= Stewart Till =

British businessman

Stewart Till, CBE (born 1951) was the chairman and chief executive of United International Pictures from 2002 to 2006. He is a graduate of the University of Bath.

Till started his career with advertising agency Saatchi & Saatchi in 1979. He became managing director of the UK division of CBS/Fox Video and left in November 1988 to become deputy managing director of Sky Television and head of Sky Movies. He later became deputy managing director of British Sky Broadcasting's movie channels.
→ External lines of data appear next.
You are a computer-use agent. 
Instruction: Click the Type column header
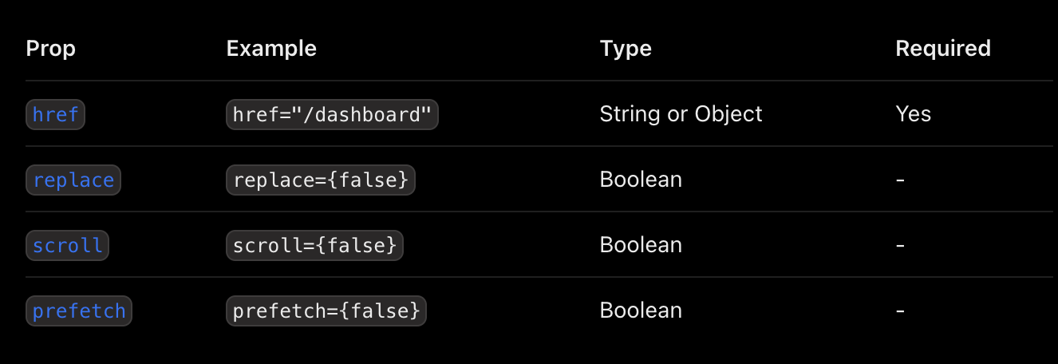tap(626, 49)
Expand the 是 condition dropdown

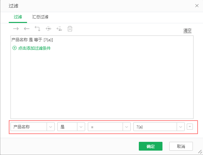coord(81,127)
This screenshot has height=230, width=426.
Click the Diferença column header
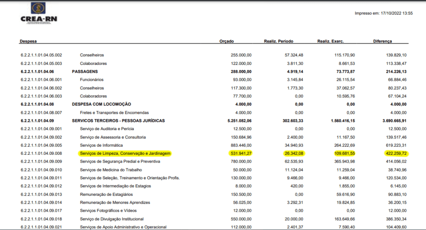click(382, 42)

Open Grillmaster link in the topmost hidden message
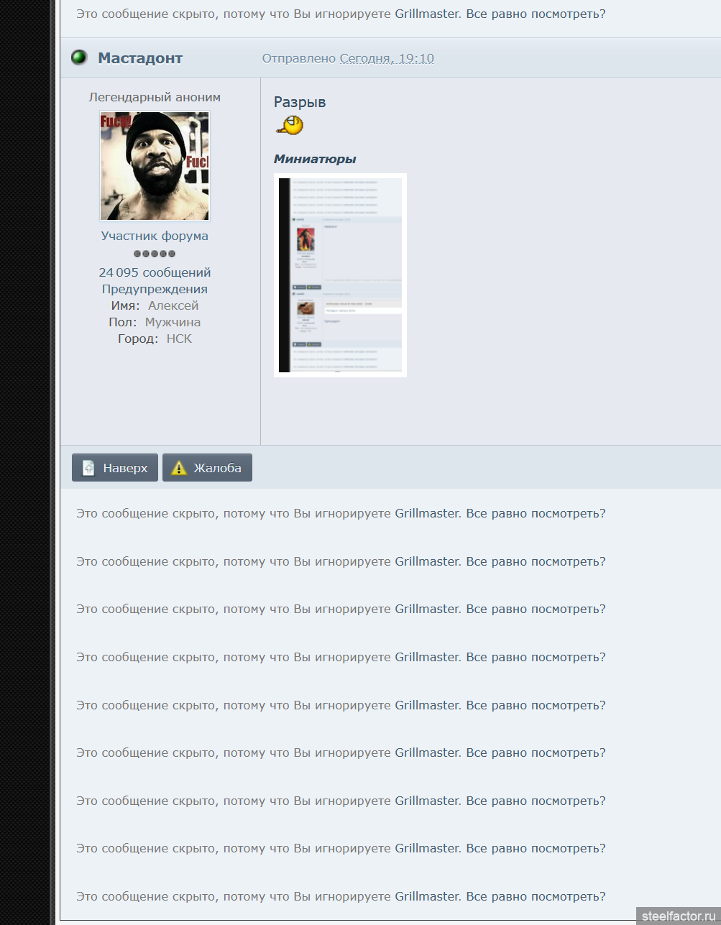[427, 14]
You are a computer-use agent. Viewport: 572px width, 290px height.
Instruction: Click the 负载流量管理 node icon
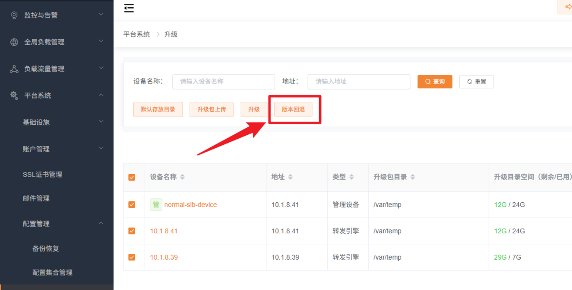coord(14,69)
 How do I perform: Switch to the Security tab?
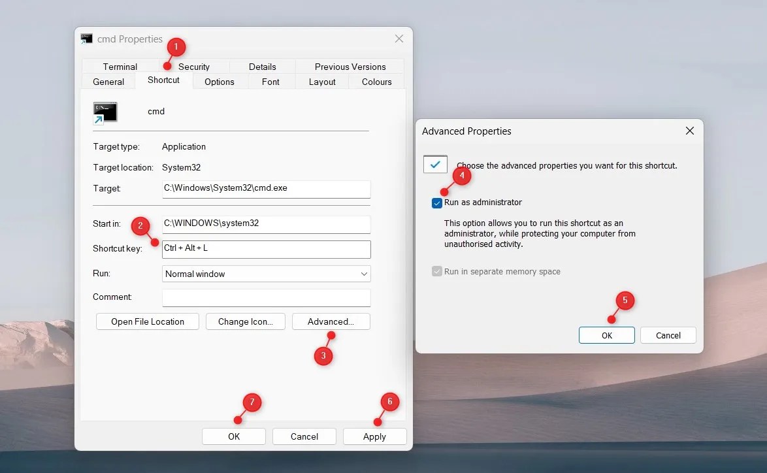click(193, 66)
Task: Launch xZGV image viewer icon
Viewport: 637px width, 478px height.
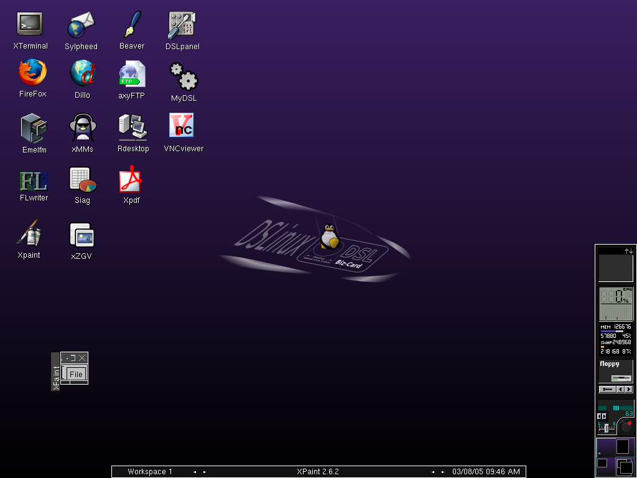Action: tap(81, 236)
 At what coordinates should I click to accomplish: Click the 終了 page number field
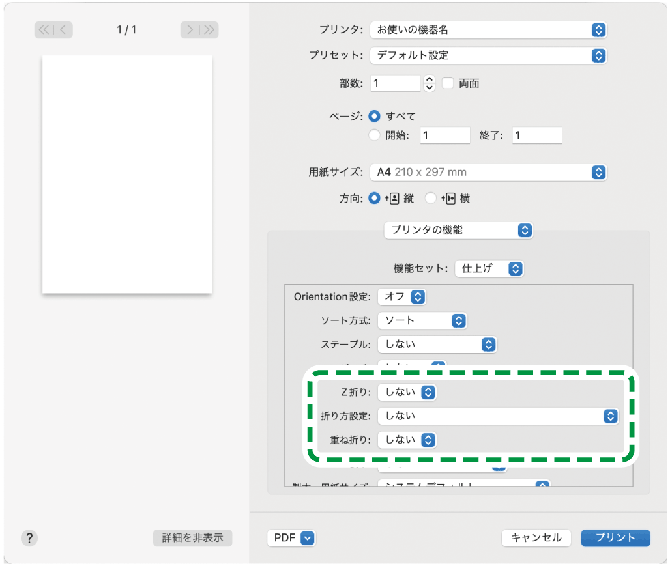click(x=536, y=135)
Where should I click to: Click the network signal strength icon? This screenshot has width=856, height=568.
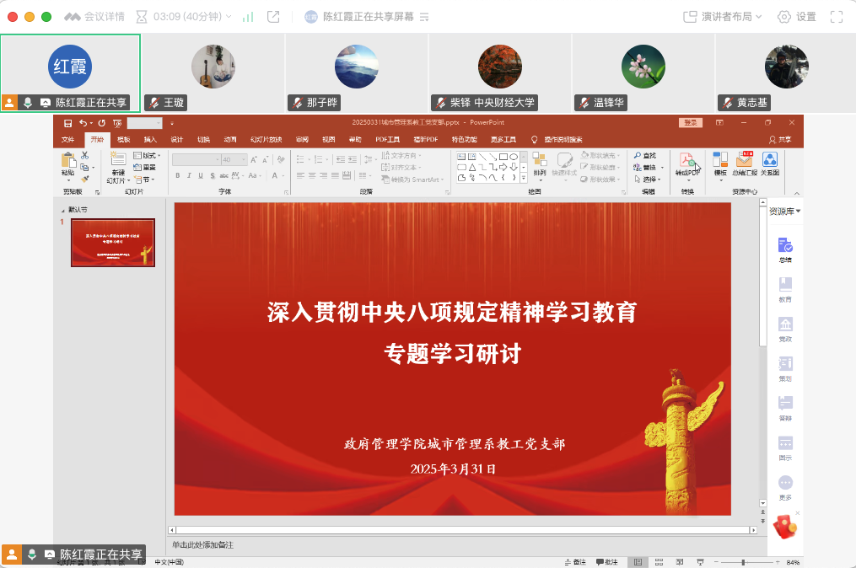pyautogui.click(x=248, y=17)
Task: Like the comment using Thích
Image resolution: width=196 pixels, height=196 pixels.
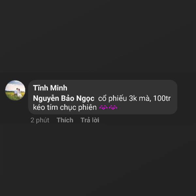Action: [65, 120]

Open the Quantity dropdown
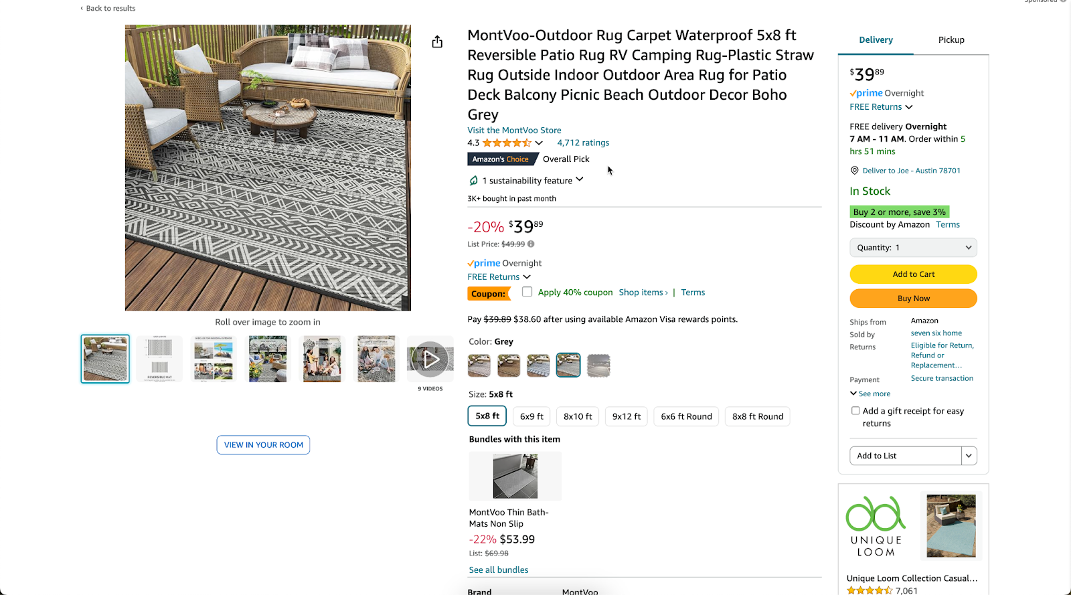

He joined PolyGram Filmed Entertainment in January 1992 as President of its international distribution arm before joining Universal Pictures International (UPI), where he became president and one of the most important film people in London. He left UPI in 2000 when it was closed down and became an executive director of Redbus Film Group. He became chairman and chief executive at UIP in 2002. After leaving UIP in 2006, he became Chairman of Icon Productions UK and then became CEO of Sonar Entertainment in 2012.

During the 1980s, he was chairman of the British Videogram Association. In 1999, he was appointed vice chairman of the new UK Film Council. He became chairman after Alan Parker left.

In May 2006, he became chairman of Millwall F.C.. He was succeeded by John Berylson in October 2007 and became vice-chairman.

In July 2006 he was awarded an honorary doctorate by the University of Essex.